DOI: 10.3390/healthcare14131893 ISSN: 2227-9032

The Many Faces of Stress: Preliminary Validation of a Remote Photoplethysmography-Based Tool for Psychophysiological Stress and Emotional Distress Monitoring

Livio Provenzi, Valeria Calcaterra, Sarah Nazzari, Paolo Osvaldo Agnelli, Marco Xodo, Sergio De Pasquale, Gianvincenzo Zuccotti

Background: Chronic stress contributes to mental and physical disorders, including burnout, anxiety, and depression. While self-report assessments remain valuable, they are inherently subjective and may be insensitive to short-term psychophysiological fluctuations. Remote photoplethysmography (rPPG) enables non-contact extraction of cardiovascular signals from facial videos and has increasingly been explored for stress-related monitoring through heart rate and heart rate variability features. Objective: This preliminary study aimed to assess the feasibility, usability, and preliminary construct validity of a mobile rPPG-based application for psychophysiological stress monitoring in daily life by examining usability, stress index distributions, and associations with self-reported psychological distress. Methods: A total of 252 participants from the general population and university students completed standardized facial video acquisition using a smartphone-based rPPG application and self-report questionnaires. The app extracted pulse wave signals, computed cardiovascular features related to heart rate and pulse rate variability, and integrated them into three indices: Stress Level, Stress Recovery, and Stress Response.
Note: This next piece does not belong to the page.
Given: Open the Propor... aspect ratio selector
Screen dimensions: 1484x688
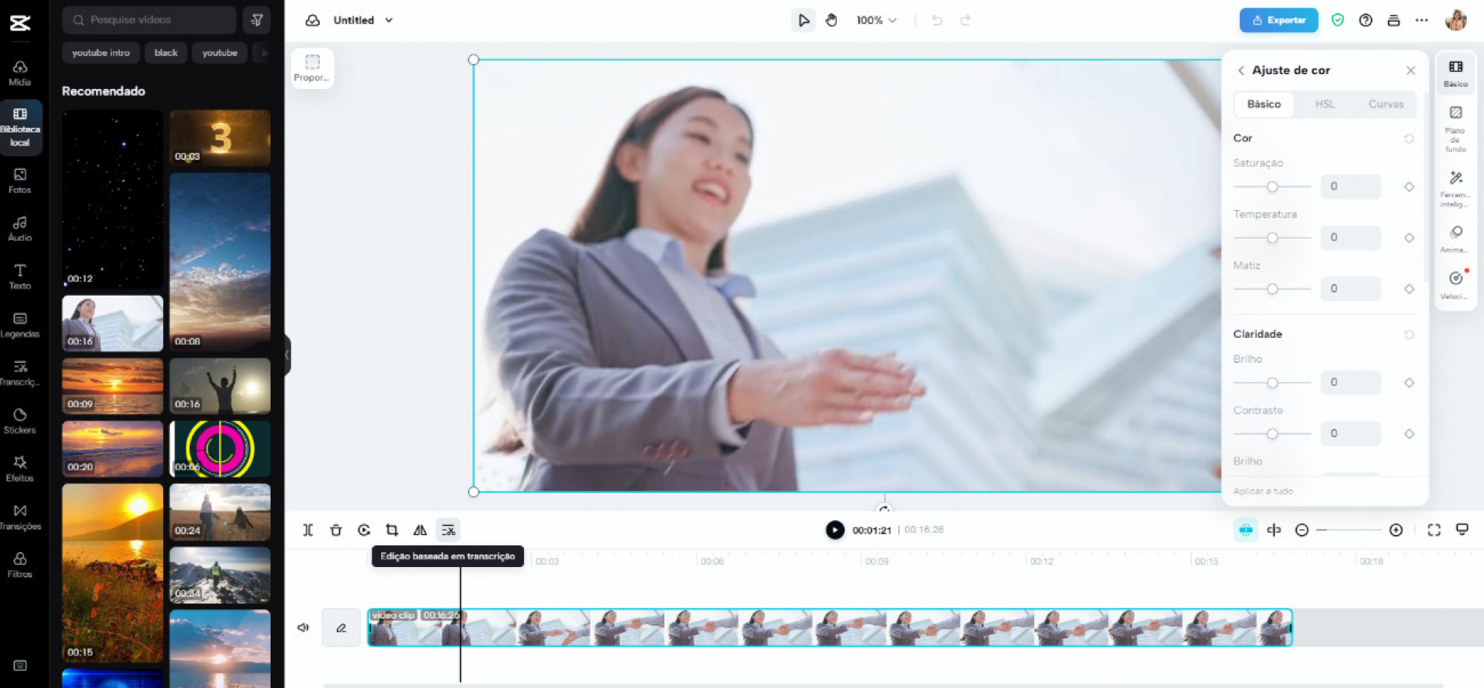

Correlation and regression analyses examined associations with psychological distress. Results: The three indices showed substantial inter-individual variability. Stress Level was significantly associated with anxiety (r = 0.13, p = 0.036), depressive symptoms (r = 0.13, p = 0.047), and General Emotional Distress (r = 0.17, p = 0.006). In regression analysis, Stress Level emerged as the only significant independent correlate of General Emotional Distress (β = 0.21, p = 0.017). Younger participants and women showed higher Stress Level scores. Conclusions: The present findings should therefore be interpreted as preliminary and exploratory evidence of construct validity, suggesting that the app-derived indices may capture individual differences in stress-related physiological activation in everyday contexts. Currently, the observed associations were weak, the model explained limited variance, and the results do not demonstrate clinical validity, diagnostic utility, or predictive accuracy. Looking ahead, further longitudinal studies, repeated rPPG assessments, correction-aware analyses, and validation against reference physiological measures are needed before these indices can be considered suitable for clinical or preventive use.